*** Begin section ***

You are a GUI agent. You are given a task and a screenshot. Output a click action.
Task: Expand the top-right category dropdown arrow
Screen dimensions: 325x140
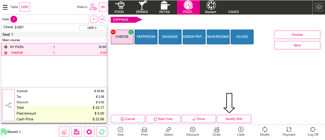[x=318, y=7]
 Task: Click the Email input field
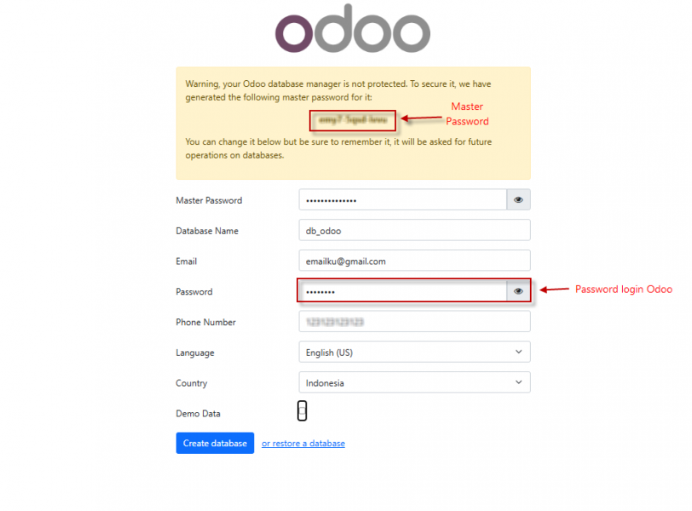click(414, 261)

*** End section ***
*** Begin section ***

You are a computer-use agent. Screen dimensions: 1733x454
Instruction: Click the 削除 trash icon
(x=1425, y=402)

*** End section ***

:: Problem details ::
Please copy out each line in the entries that mentions the string "agent".

:: Output below ::
You are a GUI agent. You are given a task and a screenshot. Output a click action.
You are a computer-use agent. Screen dimensions: 1733x454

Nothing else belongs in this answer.